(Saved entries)
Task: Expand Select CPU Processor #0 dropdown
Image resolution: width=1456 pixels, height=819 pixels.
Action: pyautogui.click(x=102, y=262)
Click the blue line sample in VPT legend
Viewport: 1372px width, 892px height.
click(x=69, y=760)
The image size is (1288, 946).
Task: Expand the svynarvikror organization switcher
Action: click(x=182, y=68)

> WHAT IS NEEDED: Make an exact transcription of all the records.

> RESULT OF THE EXERCISE:
Task: Expand Select CPU Processor #0 dropdown
Image resolution: width=1456 pixels, height=819 pixels.
Action: pyautogui.click(x=102, y=262)
Click the blue line sample in VPT legend
Viewport: 1372px width, 892px height.
click(x=69, y=760)
The image size is (1288, 946).
Task: Expand the svynarvikror organization switcher
Action: click(x=182, y=68)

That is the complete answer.